Courbette (frz.) oder Kurbette, in der Reitkunst eine Galopplektion der Hohen Schule (s. d.). Das Pferd erhebt sich im ersten Tempo auf den Sprunggelenken und zieht die Vorderbeine scharf an, im zweiten Tempo schnellt es sich in einem Bogen auf die Vorderbeine und zieht die Hinterbeine wieder unter. Das erste, der Pesade ähnliche Tempo der C. wird auch Mezair genannt.
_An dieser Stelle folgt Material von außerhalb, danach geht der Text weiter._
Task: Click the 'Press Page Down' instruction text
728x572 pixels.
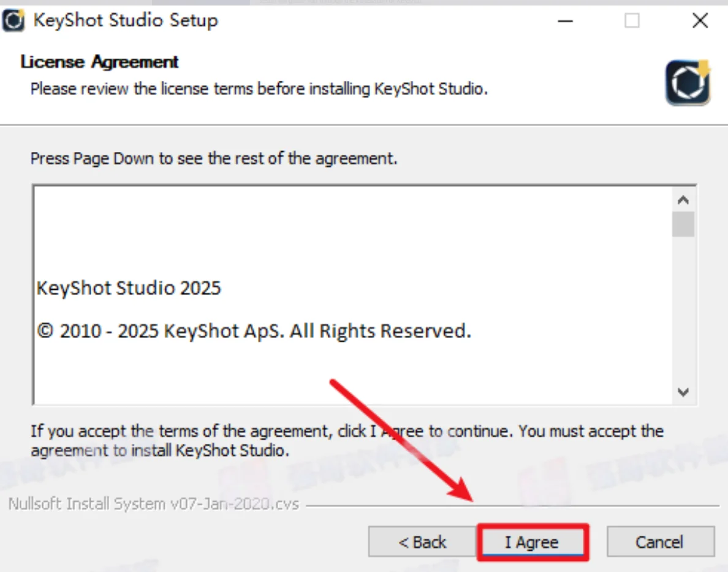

Courbevoie (spr. kurbĕwŏá), Hauptstadt des Kantons C. (53,95 qkm, 7 Gemeinden, 98407 E.) im Arrondissement St. Denis des franz. Depart. Seine, an der Linie Paris-Versailles der Franz. Westbahn, auf dem linken Seine-Ufer, mit dem gegenüberliegenden Neuilly durch zwei Brücken verbunden, hat (1891) 16150, als Gemeinde 17597 E., in Garnison einen Teil des 18. Jägerbataillons, eine unter Ludwig ⅩⅤ. für das schweiz. Regiment erbaute große Kaserne, hübsche Promenaden; Fabrikation von Bleiweiß, Leinenwaren und gepreßten Stoffen. Hier stand die 1870 von den Republikanern in die Seine versenkte kolossale Bronzestatue Napoleons Ⅰ. von Seurre (bis 1863 auf der Vendômesäule in Paris).

Courbière (spr. kurbĭähr), Guillaume René, Baron de l’Homme de, preuß. Feldmarschall, geb. 23. Febr. 1733 zu Mastricht als Sohn eines holländischen aus einer Refugiéfamilie stammenden Majors, trat 1756 als Ingenieurkapitän in preuß. Dienste, that sich 1758 bei der ersten Belagerung von Schweidnitz hervor und erhielt 1759 als Major ein Freibataillon. Mit demselben zeichnete er sich im Okt. 1759 bei der Verteidigung von Herrnstadt gegen die Russen sowie 1760 bei der Belagerung von Dresden, bei dem Entsatz von Kolberg, bei Liegnitz und Torgau vorteilhaft aus. Nur C.s Freibataillon lieh Friedrich Ⅱ. nach dem Hubertusburger Frieden fortbestehen. C. war dann namentlich bei der Bildung der Füsiliere thätig, wurde 1780 Generalmajor und 1787 Generallieutenant. Im Kriege gegen das republikanische Frankreich führte er die preuß. Garden, nahm 1792 Verdun, entschied 1793 die Schlacht bei Pirmasens, befehligte 1794 ein Korps unter Möllendorf, wurde 1797 General der Infanterie und 1798 Gouverneur von Graudenz. Diese Festung behauptete er 1807 tapfer, obwohl sie vom 22. Jan. bis zum 12. Dez. blockiert wurde und erhielt dem Könige beim Friedensschluß dadurch fast ganz Westpreußen. C. wurde hierauf Feldmarschall und Generalgouverneur von Westpreußen, blieb jedoch in Graudenz und starb dort 25. Juli 1811. Den Namen C. führt seit 1889 das 19. (2. posensche) Infanterieregiment.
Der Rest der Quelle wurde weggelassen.